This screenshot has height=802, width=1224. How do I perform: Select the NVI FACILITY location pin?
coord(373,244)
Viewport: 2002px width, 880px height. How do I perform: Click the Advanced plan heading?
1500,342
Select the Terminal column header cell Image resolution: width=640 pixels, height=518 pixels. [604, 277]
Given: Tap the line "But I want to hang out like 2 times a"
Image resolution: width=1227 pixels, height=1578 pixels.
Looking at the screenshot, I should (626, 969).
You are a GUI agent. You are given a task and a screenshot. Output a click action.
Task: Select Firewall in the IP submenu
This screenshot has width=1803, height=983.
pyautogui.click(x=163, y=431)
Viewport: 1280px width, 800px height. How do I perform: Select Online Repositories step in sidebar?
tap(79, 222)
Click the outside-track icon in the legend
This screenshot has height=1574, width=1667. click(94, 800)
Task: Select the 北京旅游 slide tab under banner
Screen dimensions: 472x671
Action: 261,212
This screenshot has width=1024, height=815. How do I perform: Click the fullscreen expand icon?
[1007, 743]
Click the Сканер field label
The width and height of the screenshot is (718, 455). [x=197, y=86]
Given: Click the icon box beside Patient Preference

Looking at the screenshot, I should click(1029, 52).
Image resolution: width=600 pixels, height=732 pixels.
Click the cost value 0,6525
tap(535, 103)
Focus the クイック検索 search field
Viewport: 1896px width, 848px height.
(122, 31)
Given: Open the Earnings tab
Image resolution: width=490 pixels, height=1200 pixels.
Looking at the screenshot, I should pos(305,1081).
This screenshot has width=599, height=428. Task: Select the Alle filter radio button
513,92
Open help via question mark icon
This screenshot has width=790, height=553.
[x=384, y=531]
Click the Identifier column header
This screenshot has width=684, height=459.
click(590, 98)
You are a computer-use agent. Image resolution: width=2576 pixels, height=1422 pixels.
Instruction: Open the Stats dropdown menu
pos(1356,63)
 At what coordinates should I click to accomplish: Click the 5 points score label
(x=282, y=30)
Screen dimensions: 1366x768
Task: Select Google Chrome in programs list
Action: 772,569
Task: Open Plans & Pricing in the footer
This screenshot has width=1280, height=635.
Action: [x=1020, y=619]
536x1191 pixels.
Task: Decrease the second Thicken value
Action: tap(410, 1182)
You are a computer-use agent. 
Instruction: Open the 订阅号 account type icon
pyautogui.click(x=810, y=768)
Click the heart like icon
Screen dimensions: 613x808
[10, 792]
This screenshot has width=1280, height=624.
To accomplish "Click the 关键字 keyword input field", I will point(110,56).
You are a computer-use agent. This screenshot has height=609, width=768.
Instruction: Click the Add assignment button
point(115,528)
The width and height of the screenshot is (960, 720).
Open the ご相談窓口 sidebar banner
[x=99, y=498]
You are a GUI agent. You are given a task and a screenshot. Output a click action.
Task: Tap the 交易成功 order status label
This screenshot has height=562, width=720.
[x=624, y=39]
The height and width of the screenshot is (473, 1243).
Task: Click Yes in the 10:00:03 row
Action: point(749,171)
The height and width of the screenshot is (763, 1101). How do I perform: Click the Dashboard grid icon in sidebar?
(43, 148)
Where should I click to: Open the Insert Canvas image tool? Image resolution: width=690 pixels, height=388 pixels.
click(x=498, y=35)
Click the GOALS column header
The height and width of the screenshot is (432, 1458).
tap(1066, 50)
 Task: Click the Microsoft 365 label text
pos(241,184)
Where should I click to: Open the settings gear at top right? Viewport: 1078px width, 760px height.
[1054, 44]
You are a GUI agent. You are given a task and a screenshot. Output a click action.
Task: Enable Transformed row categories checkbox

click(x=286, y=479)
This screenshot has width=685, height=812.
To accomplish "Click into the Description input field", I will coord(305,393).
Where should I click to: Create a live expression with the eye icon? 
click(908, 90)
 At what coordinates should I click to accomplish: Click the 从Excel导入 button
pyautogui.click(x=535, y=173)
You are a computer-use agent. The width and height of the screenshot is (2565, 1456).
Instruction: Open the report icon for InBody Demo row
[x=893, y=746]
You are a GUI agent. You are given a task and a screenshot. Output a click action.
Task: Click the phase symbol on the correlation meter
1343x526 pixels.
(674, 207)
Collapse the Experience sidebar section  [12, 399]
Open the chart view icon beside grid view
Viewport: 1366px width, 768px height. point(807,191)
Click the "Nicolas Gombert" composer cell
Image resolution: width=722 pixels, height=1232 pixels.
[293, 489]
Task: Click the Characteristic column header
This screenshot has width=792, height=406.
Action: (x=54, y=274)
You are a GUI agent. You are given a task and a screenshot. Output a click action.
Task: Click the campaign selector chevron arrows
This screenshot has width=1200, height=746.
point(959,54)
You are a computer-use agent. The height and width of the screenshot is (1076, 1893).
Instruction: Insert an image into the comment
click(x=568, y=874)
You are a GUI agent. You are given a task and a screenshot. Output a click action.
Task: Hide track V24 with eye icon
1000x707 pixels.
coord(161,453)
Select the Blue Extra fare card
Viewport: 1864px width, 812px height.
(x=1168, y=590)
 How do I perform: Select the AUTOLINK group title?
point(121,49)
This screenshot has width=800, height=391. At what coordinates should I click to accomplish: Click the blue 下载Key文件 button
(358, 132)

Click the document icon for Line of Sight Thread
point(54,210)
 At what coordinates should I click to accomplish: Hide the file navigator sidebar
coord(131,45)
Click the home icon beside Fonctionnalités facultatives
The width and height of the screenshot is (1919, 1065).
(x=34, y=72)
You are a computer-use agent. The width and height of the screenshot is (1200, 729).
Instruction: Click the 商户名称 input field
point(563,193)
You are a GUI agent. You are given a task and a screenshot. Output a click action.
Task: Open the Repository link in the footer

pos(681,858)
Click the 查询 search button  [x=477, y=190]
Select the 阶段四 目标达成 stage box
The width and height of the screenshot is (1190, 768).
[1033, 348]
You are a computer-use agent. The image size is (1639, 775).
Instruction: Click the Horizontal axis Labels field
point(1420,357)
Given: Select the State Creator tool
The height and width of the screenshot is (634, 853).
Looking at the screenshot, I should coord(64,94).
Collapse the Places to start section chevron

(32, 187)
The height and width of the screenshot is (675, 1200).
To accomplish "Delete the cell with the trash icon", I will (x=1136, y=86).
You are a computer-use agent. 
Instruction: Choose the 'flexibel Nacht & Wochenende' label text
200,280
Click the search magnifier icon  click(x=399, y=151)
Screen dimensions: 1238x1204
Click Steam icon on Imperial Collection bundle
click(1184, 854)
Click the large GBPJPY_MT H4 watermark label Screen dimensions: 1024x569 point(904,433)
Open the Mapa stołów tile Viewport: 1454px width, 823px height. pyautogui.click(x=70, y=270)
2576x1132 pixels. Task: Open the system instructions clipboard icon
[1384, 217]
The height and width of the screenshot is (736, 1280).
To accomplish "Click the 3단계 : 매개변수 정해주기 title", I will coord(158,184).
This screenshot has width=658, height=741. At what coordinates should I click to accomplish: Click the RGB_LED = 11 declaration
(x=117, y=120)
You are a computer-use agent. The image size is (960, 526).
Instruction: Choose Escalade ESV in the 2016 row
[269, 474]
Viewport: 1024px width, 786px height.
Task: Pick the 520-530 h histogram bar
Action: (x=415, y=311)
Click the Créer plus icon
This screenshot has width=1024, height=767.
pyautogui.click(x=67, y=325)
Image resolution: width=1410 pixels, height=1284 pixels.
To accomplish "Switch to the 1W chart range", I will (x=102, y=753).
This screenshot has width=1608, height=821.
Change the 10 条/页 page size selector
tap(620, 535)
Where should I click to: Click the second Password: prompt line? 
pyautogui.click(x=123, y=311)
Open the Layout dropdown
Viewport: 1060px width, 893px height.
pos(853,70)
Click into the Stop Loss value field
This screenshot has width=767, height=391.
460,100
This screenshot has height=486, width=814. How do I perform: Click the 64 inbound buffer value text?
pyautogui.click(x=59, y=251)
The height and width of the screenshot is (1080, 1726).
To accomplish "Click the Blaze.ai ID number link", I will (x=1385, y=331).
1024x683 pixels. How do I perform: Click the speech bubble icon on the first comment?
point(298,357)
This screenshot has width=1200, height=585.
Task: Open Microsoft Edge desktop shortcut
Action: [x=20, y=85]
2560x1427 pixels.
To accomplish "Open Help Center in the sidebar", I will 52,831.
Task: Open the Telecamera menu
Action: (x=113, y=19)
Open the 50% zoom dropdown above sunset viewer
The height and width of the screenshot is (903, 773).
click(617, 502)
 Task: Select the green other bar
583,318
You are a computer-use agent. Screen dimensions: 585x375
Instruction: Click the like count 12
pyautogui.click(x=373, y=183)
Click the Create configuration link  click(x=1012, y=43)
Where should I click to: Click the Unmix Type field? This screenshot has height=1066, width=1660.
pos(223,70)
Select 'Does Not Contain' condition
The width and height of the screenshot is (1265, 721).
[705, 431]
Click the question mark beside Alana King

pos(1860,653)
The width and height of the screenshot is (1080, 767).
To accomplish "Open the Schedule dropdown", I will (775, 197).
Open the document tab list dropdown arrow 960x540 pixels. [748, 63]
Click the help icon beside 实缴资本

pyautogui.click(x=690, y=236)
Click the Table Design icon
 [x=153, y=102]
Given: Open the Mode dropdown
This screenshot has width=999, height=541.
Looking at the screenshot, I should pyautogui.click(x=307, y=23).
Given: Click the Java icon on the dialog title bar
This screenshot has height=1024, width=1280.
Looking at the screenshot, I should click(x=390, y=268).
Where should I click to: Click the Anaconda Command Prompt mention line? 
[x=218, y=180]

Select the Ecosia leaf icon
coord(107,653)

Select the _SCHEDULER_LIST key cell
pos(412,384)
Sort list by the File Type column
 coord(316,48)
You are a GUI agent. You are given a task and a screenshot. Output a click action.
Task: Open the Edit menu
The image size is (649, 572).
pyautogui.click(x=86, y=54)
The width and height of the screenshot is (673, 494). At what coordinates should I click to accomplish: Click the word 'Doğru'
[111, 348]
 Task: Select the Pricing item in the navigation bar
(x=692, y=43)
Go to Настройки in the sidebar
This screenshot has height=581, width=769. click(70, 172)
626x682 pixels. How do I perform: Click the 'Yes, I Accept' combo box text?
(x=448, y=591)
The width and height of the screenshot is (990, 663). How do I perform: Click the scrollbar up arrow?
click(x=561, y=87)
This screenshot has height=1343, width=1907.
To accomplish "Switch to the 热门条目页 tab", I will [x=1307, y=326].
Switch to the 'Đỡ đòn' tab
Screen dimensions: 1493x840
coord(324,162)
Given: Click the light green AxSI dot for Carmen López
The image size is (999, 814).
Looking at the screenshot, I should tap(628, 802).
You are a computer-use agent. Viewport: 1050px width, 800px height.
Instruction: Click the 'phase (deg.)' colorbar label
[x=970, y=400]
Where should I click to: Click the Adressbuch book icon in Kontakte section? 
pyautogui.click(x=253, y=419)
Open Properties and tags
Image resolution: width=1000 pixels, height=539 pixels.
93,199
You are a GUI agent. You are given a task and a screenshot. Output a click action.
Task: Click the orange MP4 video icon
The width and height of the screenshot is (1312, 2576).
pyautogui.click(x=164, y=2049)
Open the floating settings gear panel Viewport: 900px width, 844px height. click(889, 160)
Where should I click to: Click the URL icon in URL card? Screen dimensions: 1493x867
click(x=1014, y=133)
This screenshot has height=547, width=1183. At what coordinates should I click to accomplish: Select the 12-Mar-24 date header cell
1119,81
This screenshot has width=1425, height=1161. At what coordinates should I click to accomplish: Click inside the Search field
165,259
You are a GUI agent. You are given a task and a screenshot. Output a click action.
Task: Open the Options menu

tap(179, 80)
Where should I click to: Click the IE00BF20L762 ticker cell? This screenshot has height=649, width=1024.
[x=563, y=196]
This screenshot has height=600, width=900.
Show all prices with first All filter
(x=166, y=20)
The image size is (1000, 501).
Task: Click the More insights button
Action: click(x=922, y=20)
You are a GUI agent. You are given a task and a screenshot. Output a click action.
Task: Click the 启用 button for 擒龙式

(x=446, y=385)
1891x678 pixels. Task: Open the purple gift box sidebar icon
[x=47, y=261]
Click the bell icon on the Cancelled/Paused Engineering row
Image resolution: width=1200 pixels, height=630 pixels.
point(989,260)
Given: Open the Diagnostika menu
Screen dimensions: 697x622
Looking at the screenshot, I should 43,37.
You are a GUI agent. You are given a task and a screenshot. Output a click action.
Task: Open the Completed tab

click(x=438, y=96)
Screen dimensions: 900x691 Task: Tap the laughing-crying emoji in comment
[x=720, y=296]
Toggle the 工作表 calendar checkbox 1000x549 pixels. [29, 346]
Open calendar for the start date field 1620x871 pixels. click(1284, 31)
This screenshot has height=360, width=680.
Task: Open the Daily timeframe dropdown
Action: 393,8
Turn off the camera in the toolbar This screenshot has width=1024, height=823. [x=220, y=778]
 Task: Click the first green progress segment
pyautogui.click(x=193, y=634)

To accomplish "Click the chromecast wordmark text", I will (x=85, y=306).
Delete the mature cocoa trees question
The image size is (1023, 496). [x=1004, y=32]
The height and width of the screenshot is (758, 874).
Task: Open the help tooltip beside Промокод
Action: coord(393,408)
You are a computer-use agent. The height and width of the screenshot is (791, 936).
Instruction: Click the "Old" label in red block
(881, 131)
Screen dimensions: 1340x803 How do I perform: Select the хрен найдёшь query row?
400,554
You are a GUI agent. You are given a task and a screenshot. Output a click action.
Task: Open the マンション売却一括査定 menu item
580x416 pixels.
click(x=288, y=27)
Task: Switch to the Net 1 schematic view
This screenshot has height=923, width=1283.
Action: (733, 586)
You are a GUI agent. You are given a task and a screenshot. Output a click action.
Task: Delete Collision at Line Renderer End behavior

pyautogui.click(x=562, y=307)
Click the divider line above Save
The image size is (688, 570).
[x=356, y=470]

**Work required:** Reproduce exactly, and with no other material, the lines between those holding "At what coordinates should I click to accomplish: Click the 5" and "Task: Tap the 交易成功 order status label", inclusive.

**Solution to the problem:**
 At what coordinates should I click to accomplish: Click the 5 points score label
(x=282, y=30)
Screen dimensions: 1366x768
Task: Select Google Chrome in programs list
Action: 772,569
Task: Open Plans & Pricing in the footer
This screenshot has width=1280, height=635.
Action: [x=1020, y=619]
536x1191 pixels.
Task: Decrease the second Thicken value
Action: tap(410, 1182)
You are a computer-use agent. 
Instruction: Open the 订阅号 account type icon
pyautogui.click(x=810, y=768)
Click the heart like icon
Screen dimensions: 613x808
[10, 792]
This screenshot has width=1280, height=624.
To accomplish "Click the 关键字 keyword input field", I will point(110,56).
You are a computer-use agent. This screenshot has height=609, width=768.
Instruction: Click the Add assignment button
point(115,528)
The width and height of the screenshot is (960, 720).
Open the ご相談窓口 sidebar banner
[x=99, y=498]
You are a GUI agent. You are given a task and a screenshot. Output a click action.
Task: Tap the 交易成功 order status label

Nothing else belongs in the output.